It is tempting to conclude that in a world without low-tax jurisdictions global welfare would be unambiguously higher. Regarding the low-taxation aspect, intuitively, low-tax jurisdictions attract paper profits from high-tax jurisdictions, and hence negatively impact their revenues. Shutting down this mechanism should be welfare improving (Slemrod and Wilson 2009). However, the existence of low-tax jurisdictions can have countereffects that can offset this effect or may even lead to a net positive global welfare. Such jurisdictions may support an equilibrium with less intense tax competition between larger high-tax countries, whereby they set the same (high) tax rate and hence raise revenues (see, for example, Johannesen 2010). Another welfare channel is related to the foregoing argument that strict anti-avoidance rules can aggravate tax competition. When a firm has the possibility to shift profits, for example by borrowing from affiliates in low-tax jurisdictions, the efficiency of the firm is increased; in turn, this increases the firm’s investment at home while enabling the high-tax country to apply a really high tax rate on the immobile base (Hong and Smart 2010).8
At a general level, in principle, cross-border exchange of information—the other aspect—has two opposing effects in a tax competition model (Keen and Konrad 2013). First, it becomes less attractive to use the low-tax jurisdiction for tax evasion. Second, to the extent that taxes in the high-tax country rise, the motives for evasion increase. It is ultimately an empirical matter to understand which effect dominates. However, there are additional mechanisms. The lack of transparency in some jurisdictions negatively impacts welfare in other jurisdictions, particularly in developing countries. This is formally shown in Hebous and Lipatov (2014), where the authors explicitly model the role of supplying secrecy services in facilitating the concealment of proceeds of corruption and firm bribery. Eliminating secrecy makes it harder to conceal corrupt officials’ bribes and illegal income, which unambiguously increases the provision of public goods. Schjelderup (2016) and Torvik (2009) argue that secrecy jurisdictions reduce the costs and negative consequences of entering illegal businesses, particularly for resource-rich countries.

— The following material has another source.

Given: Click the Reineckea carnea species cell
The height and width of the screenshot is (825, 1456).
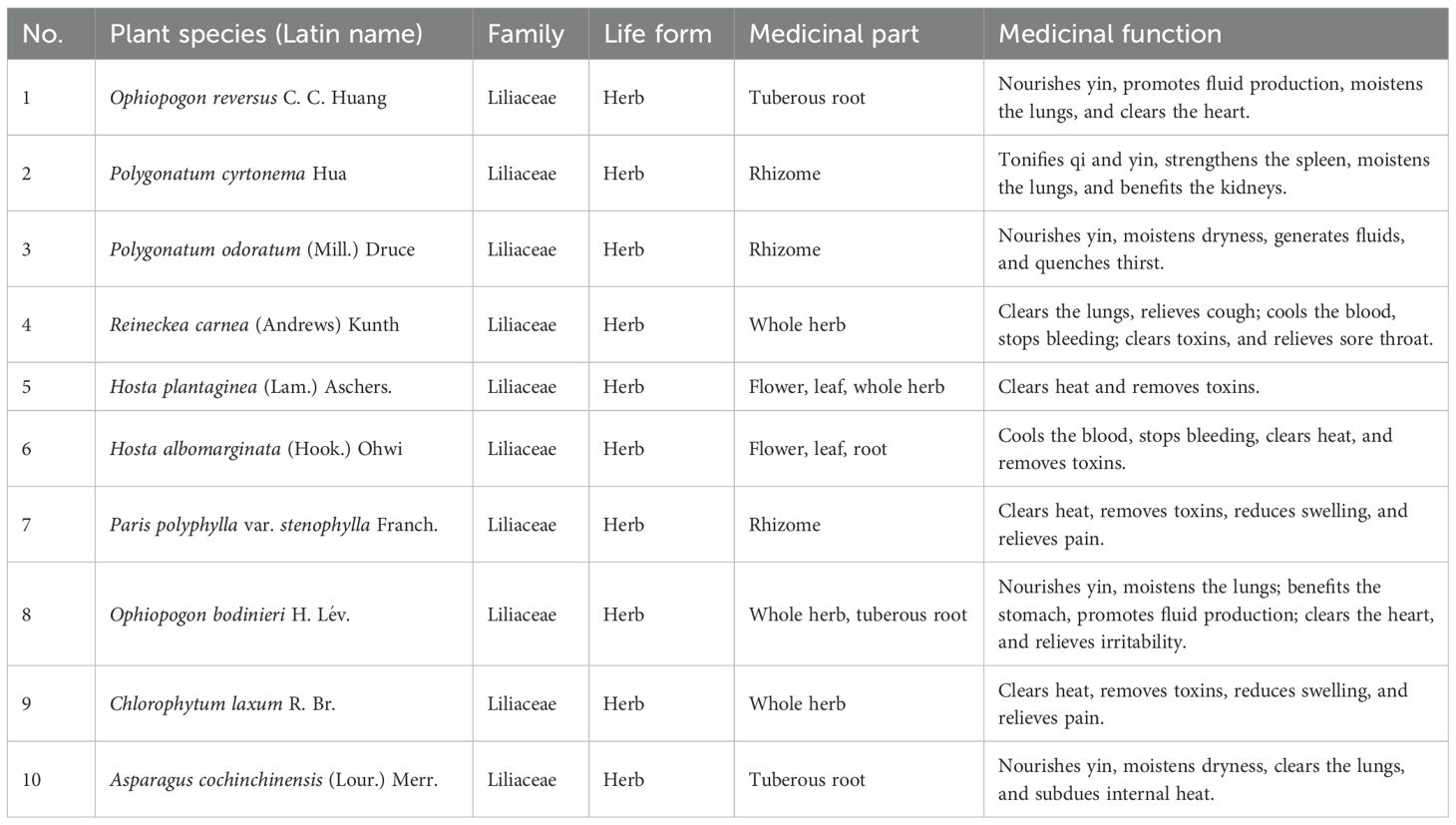Looking at the screenshot, I should coord(254,325).
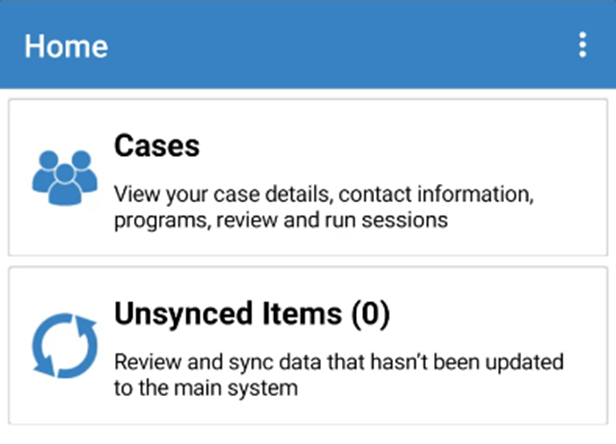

Overall, the literature indicates that, to the extent that enhancing tax transparency curbs tax evasion and tax crimes and strengthens the fight against corruption, it is welfare improving. Closing the business of low-tax jurisdictions, however, as long as tax competition between the rest of the countries remains unconstrained, can aggravate competition, resulting in negative welfare impacts.
Why Is Tax Coordination (Cooperation) Challenging?
Tax coordination is challenging because interests of countries widely diverge. As discussed earlier, one way to illustrate the asymmetry is to recall that a 1 percentage point cut in the tax rate in a small country to attract a foreign tax base is less costly than in a large country. Difficulties of tax coordination arise in the various reform contexts, including minimum taxes, fundamental tax reforms, and the possibility of compensating losers by agreeing on a revenue-sharing mechanism. One example illustrating this difficulty in practice is the failure to reach an agreement on a common tax base in the European Union, as proposed by the European Commission. There are, however, cases of tax coordination, such as the agreement on a minimum corporate income tax rate of 25 percent in the West African Economic and Monetary Union. A similar proposal for the European Union, put forth in 1992, failed.
The OECD/G20 Project is a partial coordination regarding specific aspects to strengthen the tax base against profit shifting, and so is the EU Anti-Tax Avoidance Directive. A question arises, however, about whether countries will compete more intensely using the uncoordinated aspects that remain outside the ambit of the OECD/G20 BEPS Project. Keen (2018) suggests that corporate income tax rates will be lower as a result of the collective reduction in tax avoidance if a lower tax rate is a strategic substitute for stricter anti– tax avoidance rules. The main lesson to be drawn in this context is that benefits from partial cooperation, for example the OECD/G20 BEPS Project, hinge on the assumption that the unconstrained tax competition instruments will not change. The point is that strategic reaction using the unconstrained instruments can to some degree offset the benefits from partial coordination.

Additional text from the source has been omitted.